Model of NorR-dependent activation of norVW (adapted from reference 37). (A) The binding of NorR to the norR-norVW intergenic region that contains the three NorR binding sites (sites 1, 2, and 3) (highlighted in red) is thought to facilitate the formation of a higher-order oligomer that is most likely to be a hexamer (207). (B) Although bound to DNA, in the absence of NO, the N-terminal GAF domains (blue rectangles) negatively regulate the activity of the AAA⁺ domains (green circles) by preventing the access of the surface-exposed loops to σ⁵⁴. (C) In the “on” state, NO binds to the iron center in the GAF domain, forming a mononitrosyl iron species. The repression of the AAA⁺ domain is relieved, enabling ATP hydrolysis by NorR coupled to conformational changes in the AAA⁺ domain. (D) In the presence of ATP, the surface-exposed loops (orange) that include the GAFTGA motifs move into an extended conformation to establish an initial interaction with σ⁵⁴ that is strengthened upon hydrolysis, resulting in the remodeling of the closed complex. Upon phosphate release, L1 and L2 compact downwards, enabling the relocation of the sigma factor (173). For simplicity, DNA is not illustrated in panel B, C, or D.

Fig 18

Schematic representation of σ⁵⁴ remodeling by NtrC. Conformational changes in the GAFTGA loops of the central (C) domain (red and yellow circles) and the DNA binding (D) domain (blue and purple ovals) in activated NtrC are shown. The regulatory (R) domains (red and yellow squares) are shown in the phosphorylated form that promotes hexamerization. NtrC dimers are thought to bind to two UAS sequences and, once activated, recruit a further dimer from solution in order to oligomerize.
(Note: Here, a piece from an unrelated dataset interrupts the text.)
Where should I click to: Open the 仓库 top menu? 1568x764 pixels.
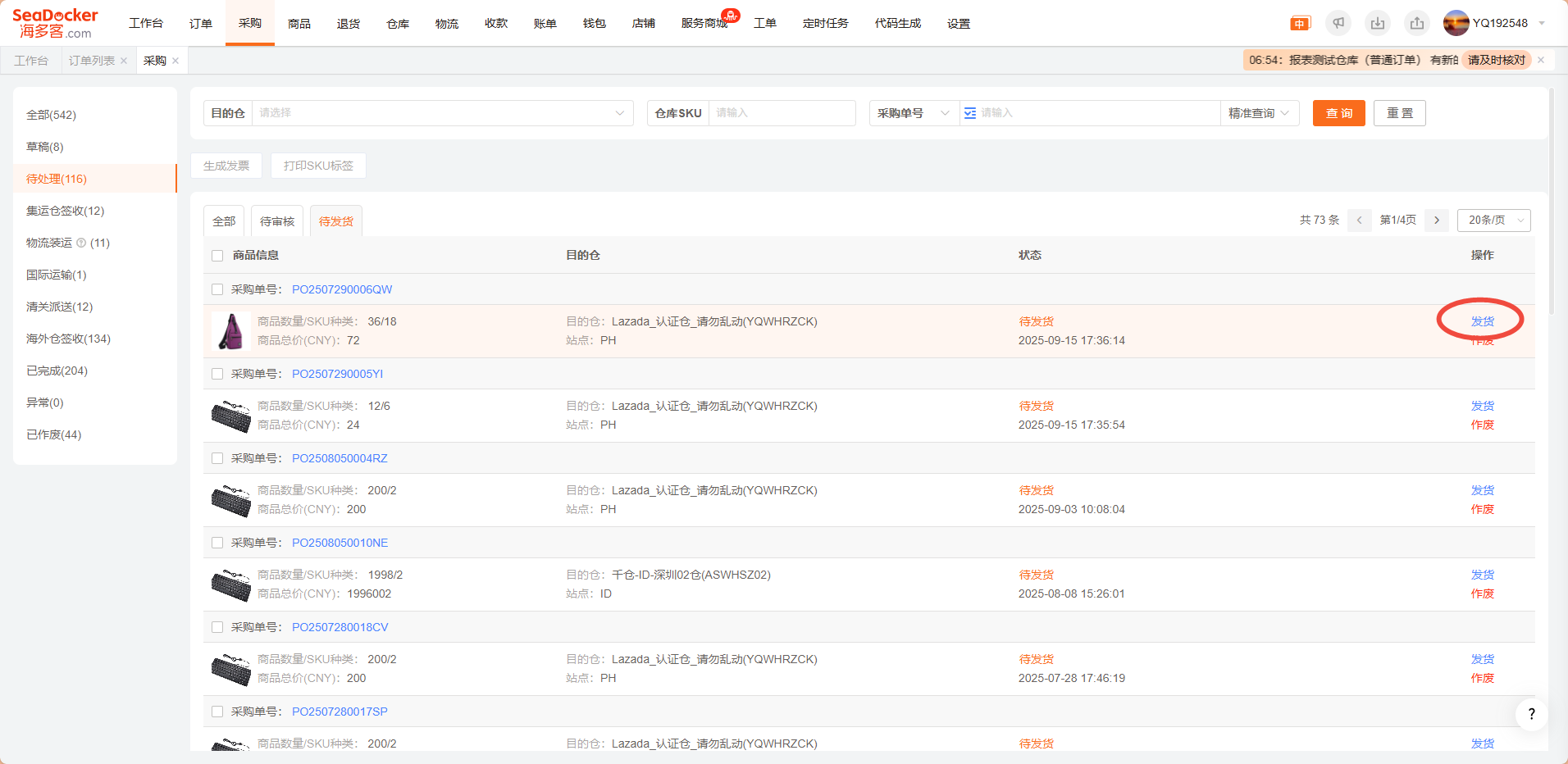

The D domains are located on the bottom of the bEBP ring, whereas the GAFTGA loops contact σ⁵⁴ (orange) from the top. In the transition state of ATP hydrolysis, the interaction between the GAFTGA loops and σ⁵⁴ is strengthened, and the DNA binding domains form a tight association with the oligomeric ring. Upon phosphate release, the loops disengage σ⁵⁴, and the tight constraints upon enhancer DNA are relaxed. (Adapted from reference with permission of the publisher.)